== Prompt 1 ==
Answer these questions about the article on Scotland, nationalism and the left:
(a) What job did the writer's mother do in the NHS?
(b) In what year did the writer join the Labour Party?
(c) What was the name of the writer's first home?

>> Start Quoted passage

Scotland, Nationalism and the Left: Can There Be a Politics That Embraces Both Equality and Identity?

By Alexander, Douglas; Hassan, Gerry | Soundings, May 2012 | Go to article overview

Scotland, Nationalism and the Left: Can There Be a Politics That Embraces Both Equality and Identity?


Alexander, Douglas, Hassan, Gerry, Soundings


Douglas to Gerry

Before we get to where we're going, I think it makes sense to be clear where we come from ...

My mother worked as a doctor in the NHS. My father was a Minister in the Church of Scotland. Both of them were inspired by their Christian beliefs to engage in the common life of the community. My first home was 'Community House' in Clyde Street, Glasgow: the mainland base of the Iona Community. We lived above a cafe for the homeless and a meeting room in which UCS Shop Stewards gathered and the Scottish Branch of Anti Apartheid was formed. I was delivering Christian Aid envelopes even before I was delivering Labour Party leaflets. In the kitchen of my father's manse was a poster that read 'Live more simply so others can simply live'.

Tony Blair famously said he chose the Labour Party. I didn't - I was born into it. My father and mother are both lifelong Labour members. My dad joined Glasgow University Labour Club in the late 1950s alongside his friends John Smith and Donald Dewar. My mother is active in the local Labour Party in Renfrewshire to this day. I joined the Labour Party in 1982, motivated to do so by the unemployment and loss of hope I witnessed following the closure of the Linwood Car Plant.

>> End Quoted passage
>> Start Given entries

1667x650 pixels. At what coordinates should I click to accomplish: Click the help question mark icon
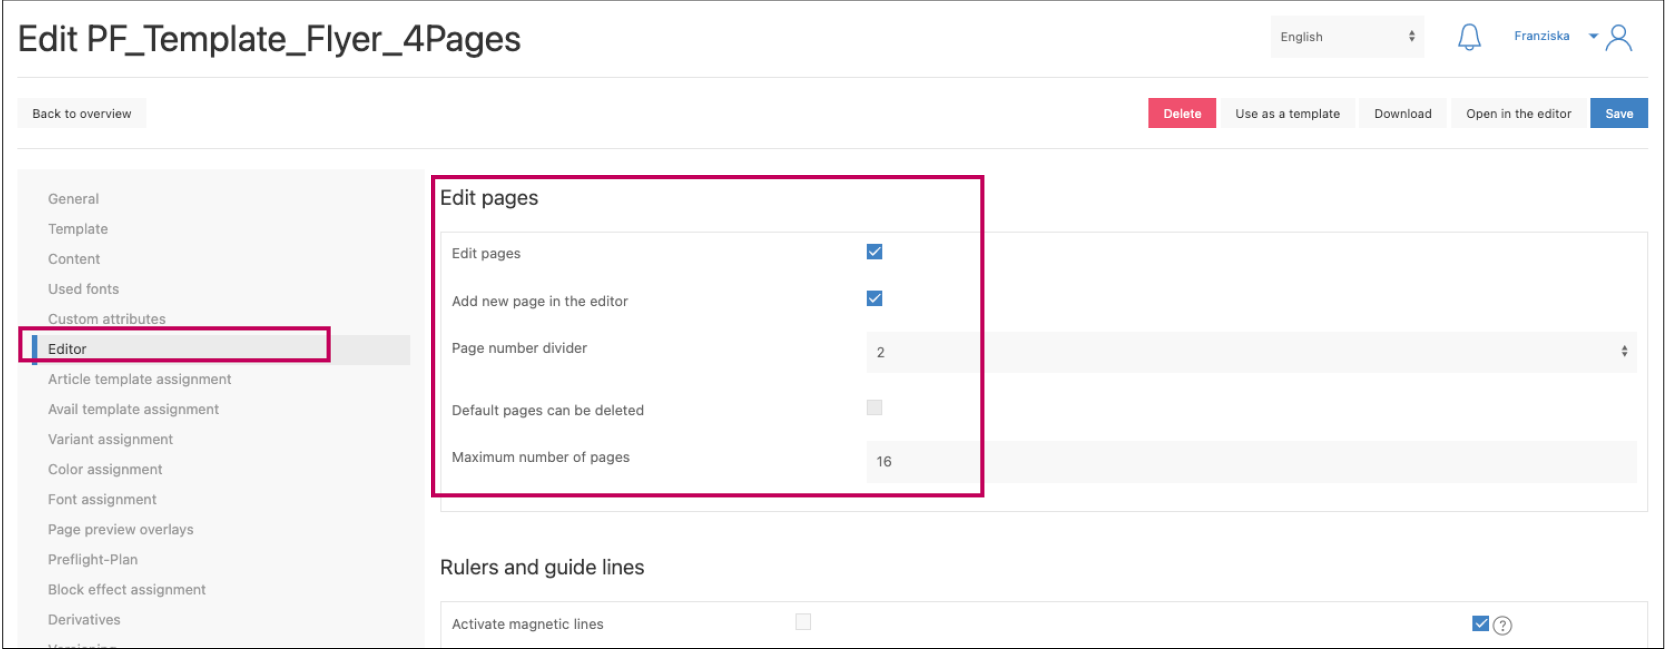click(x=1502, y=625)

>> End Given entries
>> Start Given entries

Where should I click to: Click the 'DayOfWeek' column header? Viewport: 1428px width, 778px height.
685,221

>> End Given entries
>> Start Given entries

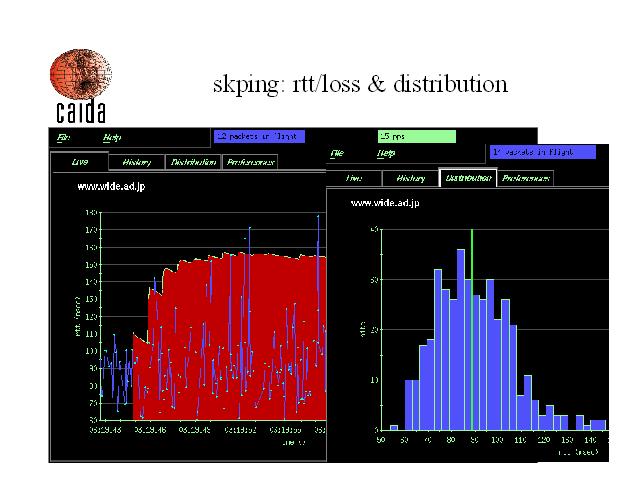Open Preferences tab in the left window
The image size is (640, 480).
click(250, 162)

>> End Given entries

== Prompt 2 ==
Express the records from the line with "1667x650 pixels. At" to the line with "click(x=1502, y=625)" as a Markdown table with the columns Row and Line, giving each line a row number and leaving out blank lines. Do not include the pictures.

== Complete response 1 ==
(a) She worked as a doctor.
(b) 1982.
(c) 'Community House', in Clyde Street, Glasgow.

== Complete response 2 ==
| Row | Line |
|---|---|
| 1 | 1667x650 pixels. At what coordinates should I click to accomplish: Click the help question mark icon |
| 2 | click(x=1502, y=625) |